→ **Short task**
Copy the lines from the one containing "The height and width of the screenshot is (277, 535)." down to the one containing "click(86, 244)", substituting "menu" for "dropdown" and keeping everything else unchanged. Omit the pictures.

[Page and screen pointing data]
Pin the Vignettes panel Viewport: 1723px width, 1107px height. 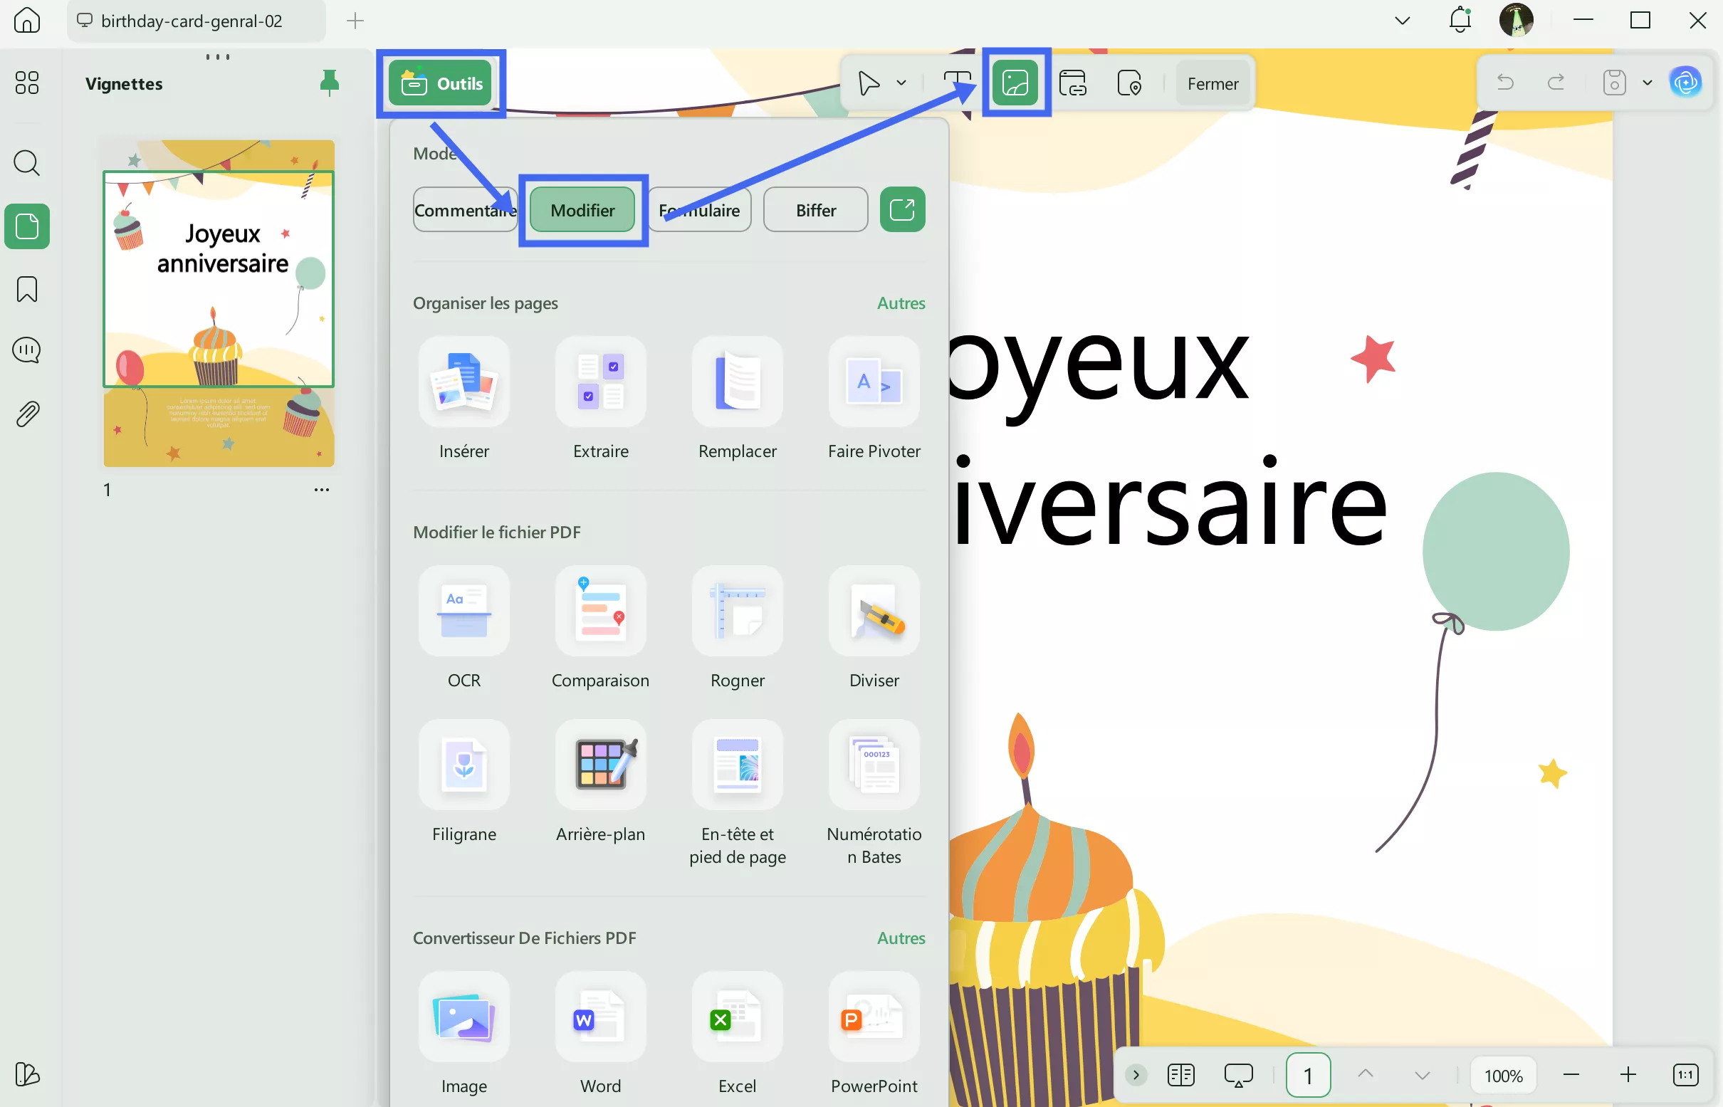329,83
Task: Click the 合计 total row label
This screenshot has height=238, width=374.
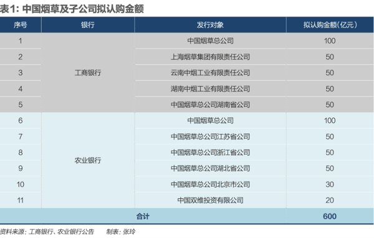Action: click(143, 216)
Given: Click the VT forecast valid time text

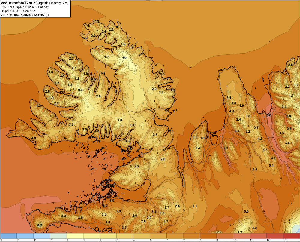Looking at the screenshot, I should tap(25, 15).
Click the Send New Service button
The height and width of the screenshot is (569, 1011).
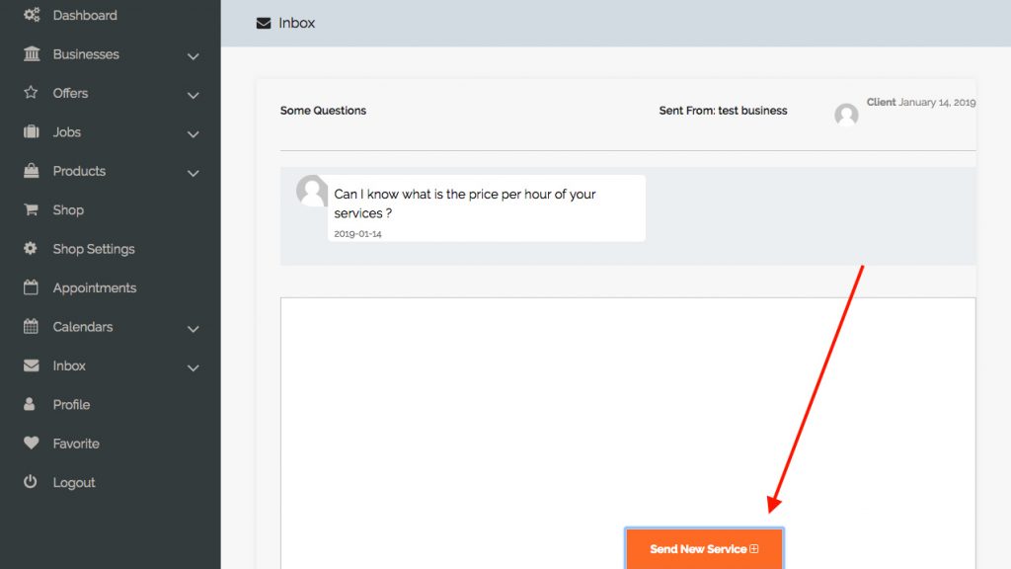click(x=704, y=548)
---
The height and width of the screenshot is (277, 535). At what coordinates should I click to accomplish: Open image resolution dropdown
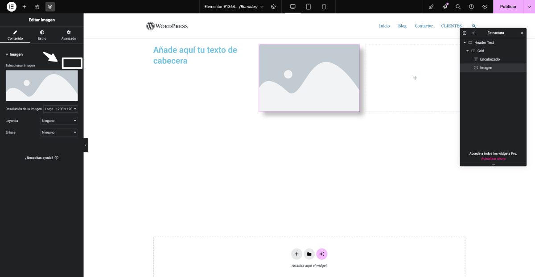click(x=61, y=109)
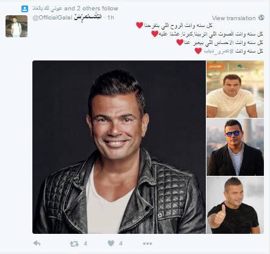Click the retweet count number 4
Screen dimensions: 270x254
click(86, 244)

→ **Result**
The height and width of the screenshot is (277, 535). At what coordinates should I click to accomplish: Open image resolution menu
click(x=61, y=109)
Click the retweet count number 4
Screen dimensions: 270x254
click(86, 244)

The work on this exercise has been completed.